Reform Conservatives believe the right needs new policy thinking to address 21st-century challenges while remaining true to conservative principles. Against both libertarian orthodoxy that ignores market failures and progressive statism that expands bureaucracy, they seek creative conservative solutions to problems like healthcare costs, family decline, and wage stagnation.
This strain emerged in the early 2010s through thinkers and politicians who saw the GOP trapped between unpopular libertarianism and reflexive opposition to everything. They argued conservatives needed an affirmative agenda addressing voters' actual concerns—not just tax cuts for the wealthy and deregulation, but policies that help working families and rebuild social capital.
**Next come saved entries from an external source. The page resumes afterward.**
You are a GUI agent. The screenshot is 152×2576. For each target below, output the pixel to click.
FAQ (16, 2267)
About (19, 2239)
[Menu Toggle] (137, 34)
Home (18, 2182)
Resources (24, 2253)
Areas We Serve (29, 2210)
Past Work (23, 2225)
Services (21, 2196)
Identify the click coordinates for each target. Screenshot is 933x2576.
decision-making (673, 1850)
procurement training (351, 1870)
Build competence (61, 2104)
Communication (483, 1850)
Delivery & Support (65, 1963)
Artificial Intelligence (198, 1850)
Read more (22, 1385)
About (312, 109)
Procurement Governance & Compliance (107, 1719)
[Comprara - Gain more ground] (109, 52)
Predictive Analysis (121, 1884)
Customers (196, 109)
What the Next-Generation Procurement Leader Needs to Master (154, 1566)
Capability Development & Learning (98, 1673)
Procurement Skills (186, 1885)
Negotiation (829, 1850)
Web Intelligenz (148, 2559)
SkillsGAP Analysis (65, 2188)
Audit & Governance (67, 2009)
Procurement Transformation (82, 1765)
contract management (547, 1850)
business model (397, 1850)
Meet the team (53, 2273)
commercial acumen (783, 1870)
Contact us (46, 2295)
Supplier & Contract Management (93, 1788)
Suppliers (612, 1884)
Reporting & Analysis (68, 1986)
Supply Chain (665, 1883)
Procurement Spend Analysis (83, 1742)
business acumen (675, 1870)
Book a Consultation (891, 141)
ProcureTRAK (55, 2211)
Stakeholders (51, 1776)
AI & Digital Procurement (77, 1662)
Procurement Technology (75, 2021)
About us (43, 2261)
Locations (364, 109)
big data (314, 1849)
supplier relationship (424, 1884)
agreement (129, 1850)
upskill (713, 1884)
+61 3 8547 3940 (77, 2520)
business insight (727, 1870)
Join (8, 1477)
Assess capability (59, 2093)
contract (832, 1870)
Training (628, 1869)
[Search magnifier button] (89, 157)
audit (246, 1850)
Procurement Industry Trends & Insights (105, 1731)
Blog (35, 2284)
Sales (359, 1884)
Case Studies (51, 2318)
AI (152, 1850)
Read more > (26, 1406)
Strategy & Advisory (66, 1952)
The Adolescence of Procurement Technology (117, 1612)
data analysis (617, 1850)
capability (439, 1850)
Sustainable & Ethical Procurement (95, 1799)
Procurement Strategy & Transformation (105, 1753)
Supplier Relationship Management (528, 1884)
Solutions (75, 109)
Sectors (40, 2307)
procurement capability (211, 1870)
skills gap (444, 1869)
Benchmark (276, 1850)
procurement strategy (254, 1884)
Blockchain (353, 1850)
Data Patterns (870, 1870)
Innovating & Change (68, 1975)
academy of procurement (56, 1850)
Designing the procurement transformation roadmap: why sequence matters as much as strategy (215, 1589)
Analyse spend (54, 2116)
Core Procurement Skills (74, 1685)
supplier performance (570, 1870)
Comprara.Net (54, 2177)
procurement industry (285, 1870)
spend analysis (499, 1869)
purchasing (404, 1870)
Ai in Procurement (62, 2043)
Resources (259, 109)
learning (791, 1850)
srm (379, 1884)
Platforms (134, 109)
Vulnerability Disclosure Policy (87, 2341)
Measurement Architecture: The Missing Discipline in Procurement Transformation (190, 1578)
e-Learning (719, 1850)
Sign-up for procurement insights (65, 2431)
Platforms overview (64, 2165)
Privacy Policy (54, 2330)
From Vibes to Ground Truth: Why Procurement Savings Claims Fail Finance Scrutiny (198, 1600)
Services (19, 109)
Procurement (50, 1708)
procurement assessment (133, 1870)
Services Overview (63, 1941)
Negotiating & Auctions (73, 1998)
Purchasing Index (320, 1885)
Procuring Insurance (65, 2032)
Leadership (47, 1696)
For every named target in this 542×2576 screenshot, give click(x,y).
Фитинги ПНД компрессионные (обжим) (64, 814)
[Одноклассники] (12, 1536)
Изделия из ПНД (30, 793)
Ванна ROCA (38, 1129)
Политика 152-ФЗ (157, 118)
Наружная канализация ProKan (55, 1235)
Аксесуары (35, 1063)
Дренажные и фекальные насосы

Key Reform Conservative themes include: pro-family policy (child tax credits, paid leave, work-family balance), healthcare reform that reduces costs and expands access without single-payer, wage subsidies over minimum wage increases, education reform emphasizing skills and vocational training, and industrial policy to create good jobs in struggling regions.
Reform Conservatives occupy interesting terrain—they're more willing to use government than libertarians, more focused on working families than establishment Republicans, but more market-friendly than progressives. They've influenced policy discussions around child benefits, healthcare, and industrial policy, though their movement identity has somewhat merged into broader post-Trump realignments.
At roughly 3% of the population as a distinct type, Reform Conservatives are more an intellectual tendency than a mass movement. They're found in think tanks like American Compass, among younger conservative policy experts, and in the orbit of politicians trying to develop post-Reagan conservative policy. They bridge old-guard conservatism and new populism through policy innovation.